Faculty-student collaboration spotlights increased sex trafficking in Indiana

A study at the University of Indianapolis focuses on the growing problem of sex trafficking in Indiana.

The research project conducted by Lisa Elwood-Kirkpatrick, assistant professor in the College of Applied Behavioral Sciences, and doctoral student Samantha Goodin, received national recognition earlier this year when Sen. Todd Young (R-IN) highlighted their efforts in collaboration with the Indiana Protection for Abused and Trafficked Humans (IPATH) initiative. 

Lisa Elwood-Kirkpatrick, assistant professor in the College of Applied Behavioral Sciences

Lisa Elwood-Kirkpatrick

Elwood-Kirkpatrick is a clinical psychologist who has served on IPATH’s outreach and victim services committees, as well as on the board of Restored, an Indianapolis-based nonprofit that works toward long-term services for human trafficking victims. She and Goodin worked with IPATH in 2014 to survey service providers, including therapists and caseworkers who work with high-risk youth. The goal was to estimate the rate of trafficking experiences in provider caseloads.

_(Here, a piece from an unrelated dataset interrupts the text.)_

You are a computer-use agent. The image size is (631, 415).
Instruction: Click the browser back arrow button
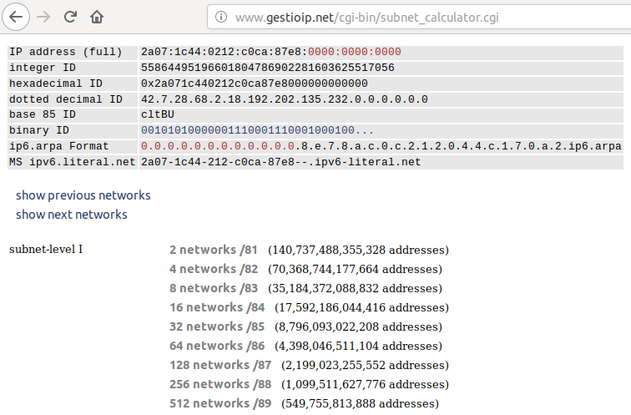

Preliminary findings from the study, presented at the Association for Behavioral and Cognitive Therapies (ABCT) Conference in the fall of 2015, revealed that 25 percent of the 76 survey completers had previously participated in training specific to human trafficking. Results indicated that while participants routinely assessed some common risk factors for human trafficking, such as sexual abuse, less than half reported routinely assessing experiences of sexual trafficking. After being provided with a definition of sex trafficking, approximately one-third of participants indicated they had worked with at least one youth in the past year who had experiences with sex trafficking. Data collection is complete and the manuscript is being prepared for publication.

The 2016 Indiana State Report on Human Trafficking, which is prepared by the Indiana Office of the Attorney General, includes data from the University of Indianapolis survey. The report documents the rising problem of human trafficking across the United States, including Indiana. One statewide IPATH partner reported 178 trafficked youth in 2016 alone, 94 percent of whom were girls under 21. The Indiana attorney general’s office reports four times as many tips of suspected human trafficking between 2014 and 2016.

“There’s been an increase in identification and awareness of the need here in Indiana over the past few years,” said Elwood-Kirkpatrick.

Sex trafficking occurs when someone forces an individual to engage in a sex act in exchange for something of value and takes the profit from that exchange. In the case of minors, force or coercion does not need to be used in order for the incident to be considered as sex trafficking. Victims do not need to be transported anywhere for sex trafficking to occur. In fact, someone can become a victim without leaving their own home, Elwood-Kirkpatrick said.

Ultimately, it’s a supply and demand problem, Elwood-Kirkpatrick said. “As long as there are people interested in the service and willing to pay for the service, the problem is going to continue,” she explained. “As a society, we have to start being aware of the demand side of it and increasing awareness for those potential purchasers of sex.”

Elwood-Kirkpatrick and Goodin see potential to apply their research findings to alleviate the problem of sex trafficking. Identifying potential victims is the first step toward rescue and treatment. Service providers can achieve that goal by carefully assessing trauma history, while recognizing that victims of sex trafficking tend to enter the mental health or juvenile justice system for other reasons.

“There is increasing interest in the issue of sex trafficking but not very much research yet, and so we hope that our study helps to better define the problem and potentially inform efforts to address it,” Goodin said.

Goodin, in the fourth year of her doctoral program in clinical psychology, appreciates the opportunity to work closely with a faculty member on original research. She will spend her final year of the program working as a full-time intern at a college counseling center. “In applying for my internship, it was very helpful to be able to talk about this work as part of my experiences at UIndy,” Goodin said.

The IPATH survey is just one example of the statewide impact of University of Indianapolis research. Elwood-Kirkpatrick also is contributing to a study that examines treatment outcomes for post-traumatic stress disorder. That study involves nearly 50 community members, some of whom will receive therapy on campus as they work through interpersonal violence issues.